Theaters will have smaller footprints.
All major circuits are in financial distress, and bankruptcy looms. The reduction in outlets may not phase much of the population, which has multiple options and ample capacity, but it may have greater impact on specialized theaters and the films they host.
Grosses will be smaller.
This will be true even for the biggest hits. More films will go directly to home devices; those that open exclusively in theaters will be available at home sooner. Confusion will abound, and many ticket buyers likely will reveal their preference for alternatives by just not going out to the movies.
Foreign markets will depend less on us.
China has been the biggest foreign market for studio titles; in 2020, with limited access to theatrical platforms, China embraced local titles in theaters. Expect that trend to accelerate not only in China but also in other territories. That could means reduced revenues that impact production budgets.
Expensive franchise titles will dominate theatrical releases.

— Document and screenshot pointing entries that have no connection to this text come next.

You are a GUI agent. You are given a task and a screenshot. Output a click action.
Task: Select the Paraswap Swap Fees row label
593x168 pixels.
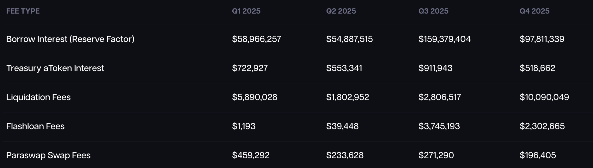pos(48,155)
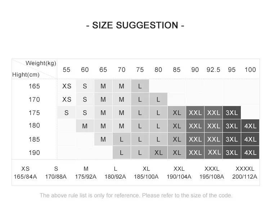Click the M cell at 180 cm, 60 kg
Image resolution: width=270 pixels, height=207 pixels.
click(85, 126)
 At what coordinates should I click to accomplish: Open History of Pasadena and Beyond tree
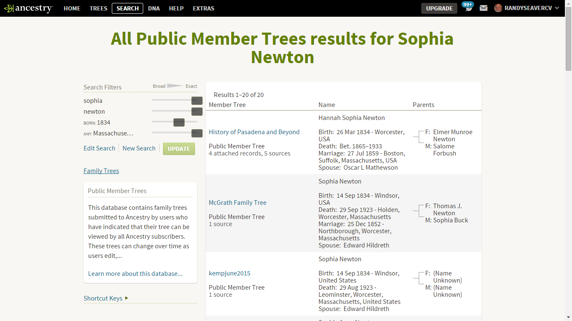pyautogui.click(x=254, y=132)
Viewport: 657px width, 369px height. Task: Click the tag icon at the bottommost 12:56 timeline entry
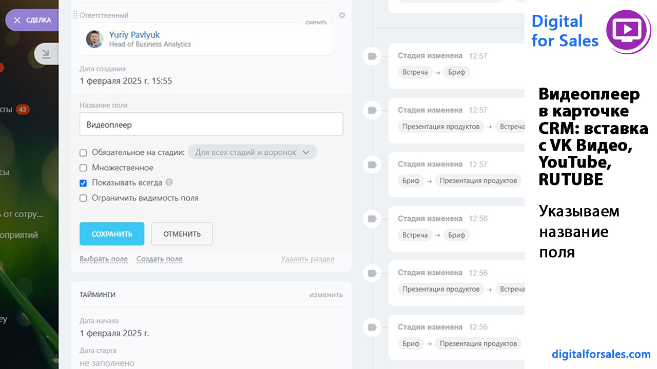click(x=372, y=327)
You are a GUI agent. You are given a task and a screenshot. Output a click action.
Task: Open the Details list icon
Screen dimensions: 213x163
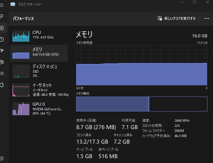(x=2, y=73)
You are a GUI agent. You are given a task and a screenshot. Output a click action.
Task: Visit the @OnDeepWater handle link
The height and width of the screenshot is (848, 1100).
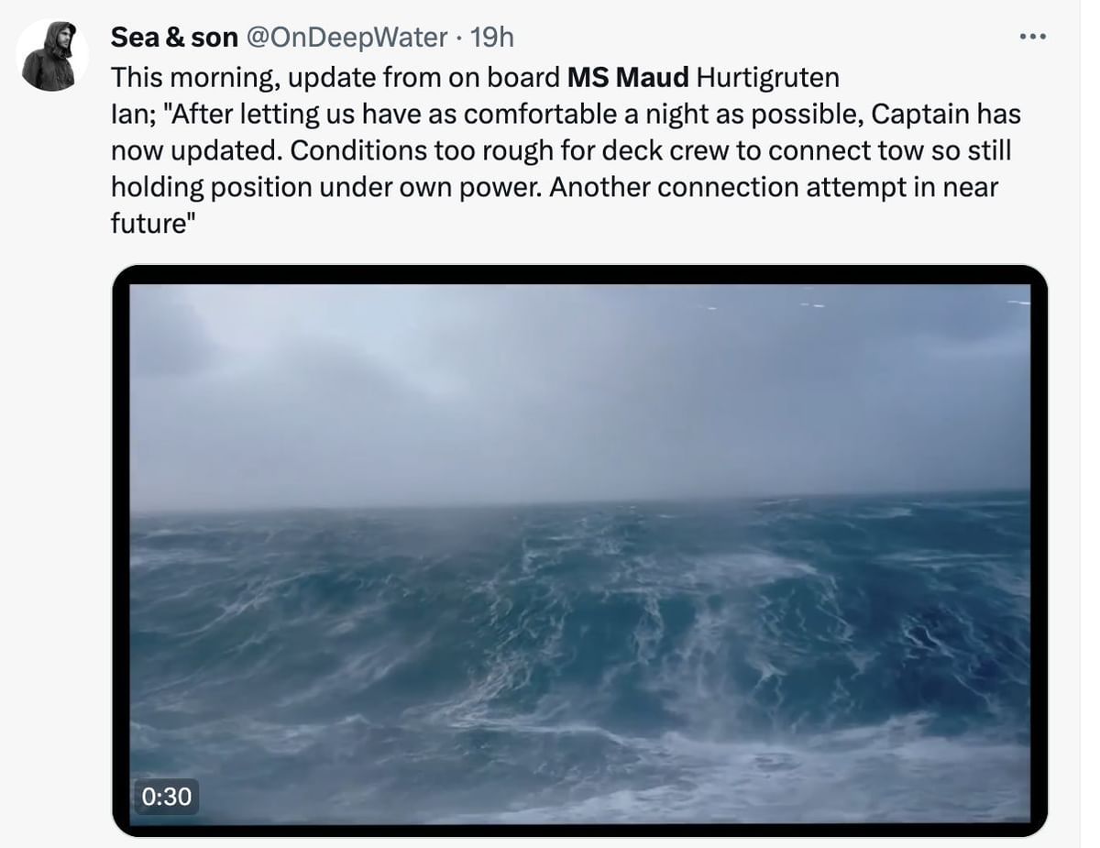(347, 38)
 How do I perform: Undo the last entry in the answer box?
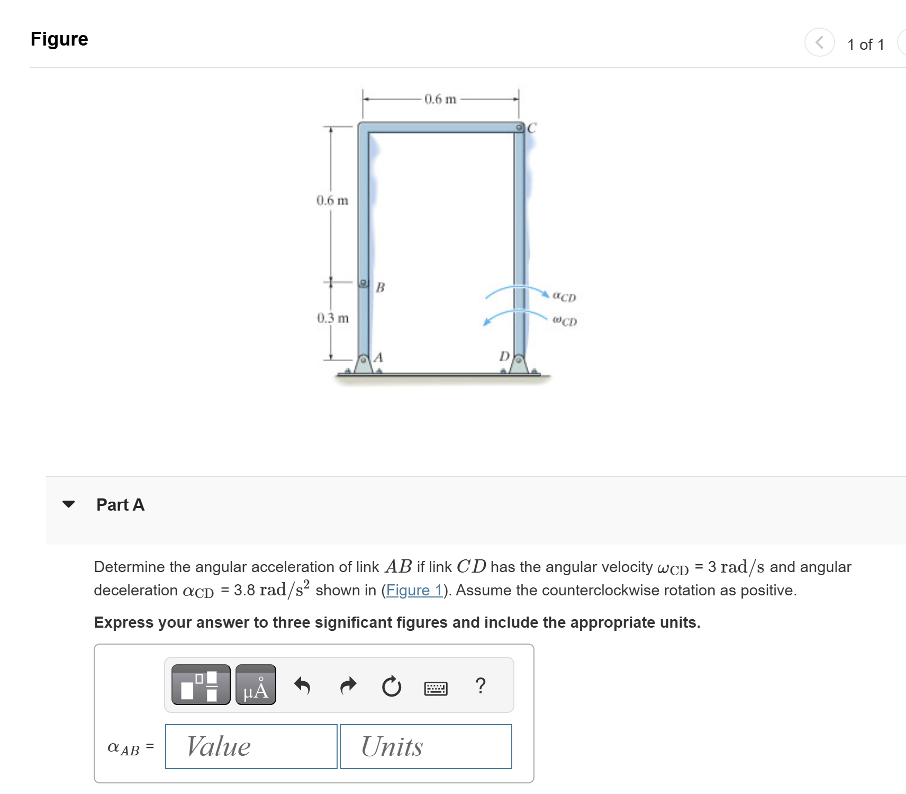click(x=304, y=686)
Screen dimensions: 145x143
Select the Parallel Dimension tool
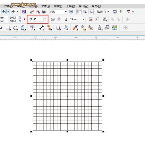[42, 28]
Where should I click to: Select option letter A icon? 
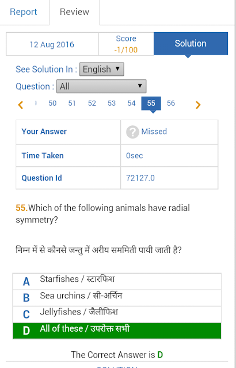point(26,281)
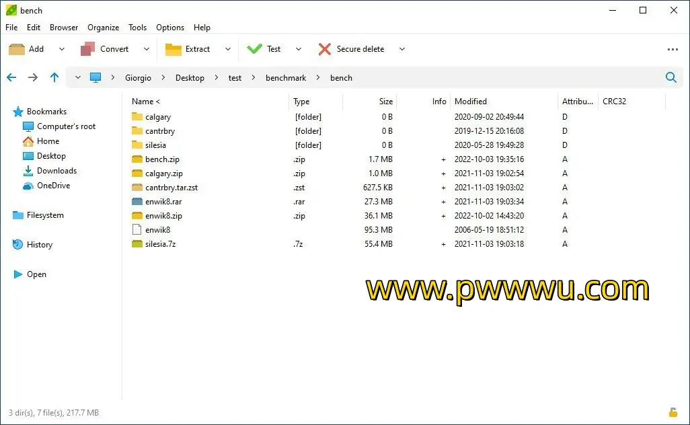Click the Extract toolbar icon
This screenshot has width=690, height=425.
click(x=174, y=49)
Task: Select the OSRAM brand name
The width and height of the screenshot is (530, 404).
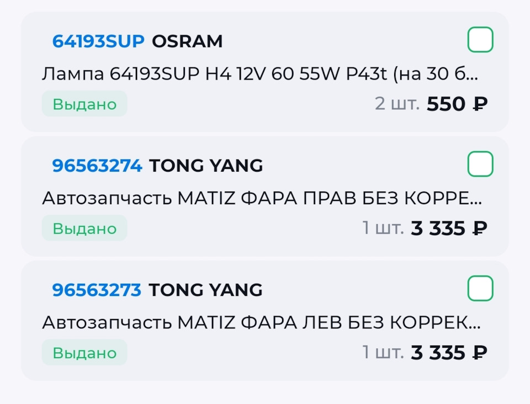Action: [x=187, y=41]
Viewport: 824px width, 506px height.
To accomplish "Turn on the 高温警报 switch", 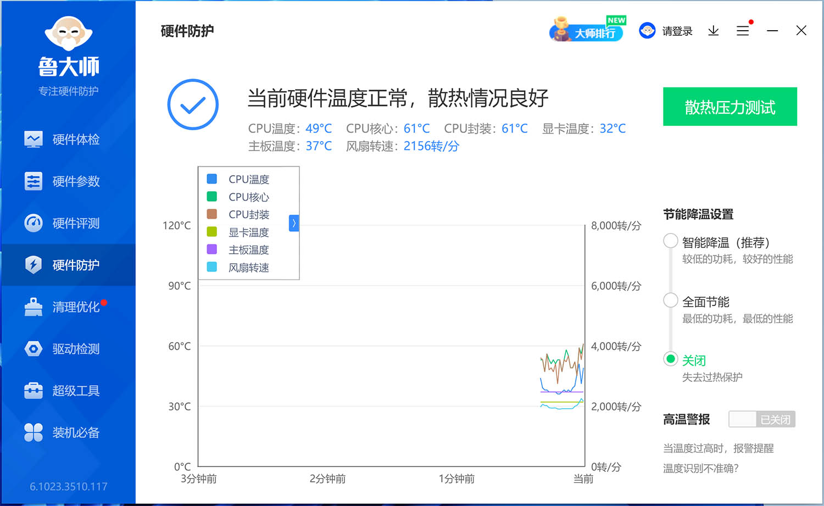I will (761, 419).
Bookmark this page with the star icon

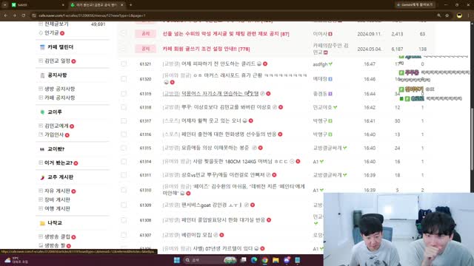[x=447, y=16]
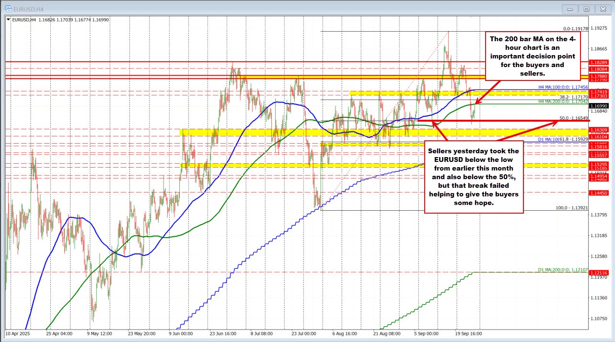Maximize the EURUSD,H4 chart window

[586, 8]
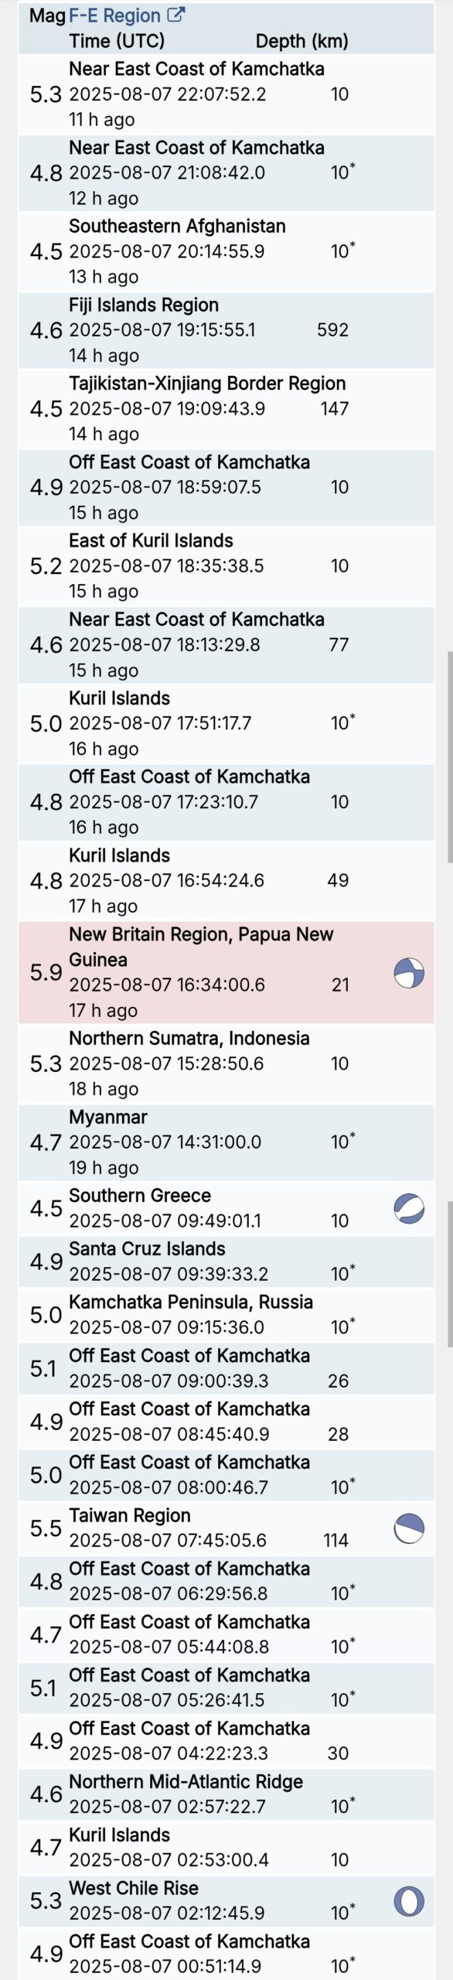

They cost more, but their risks are easier to calculate. With high-end VFX and sound, they’ll also be deemed more appropriate for theaters. Expect the range in content to narrow even more.
Reopened theaters and reliable release schedules remain TBD.
All parties have been burned by the whirling cycle of date changes, and exhibitors can’t add to their losses indefinitely. As COVID cases surge, there are few films scheduled until spring and no holiday boost ahead. Uncertainly breeds delay; expect to see studios — and closed theaters — continue to back away from opening.
Don’t expect directors’ protests to have real impact.
Directors like Christopher Nolan have said they don’t want to support studios that don’t support theaters, but too many top filmmakers already have taken the plunge. Besides, directors don’t finance their own films, especially not ones that cost hundreds of millions of dollars.
2021 will be the year of M&As.
Mergers and acquisitions are likely to be on trend for studios and exhibitors alike (although, very unlikely that studios would want to buy theaters). Some stronger circuits might pick off parts of existing ones; bankruptcies are also an option.
Theaters may try tiering.
Home platforms destroyed the notion of a set price for a film. New-release VODs have seen a range from $3.99 to $29.99. Theaters may try this, too.
Expect other major titles to skip theater exclusivity.
Key Marvel titles? “No Time to Die”? Probably not Universal’s “F9,” given its massive international appeal and the studio’s window deal with AMC and others — but if nothing else, 2020 taught us never to assume.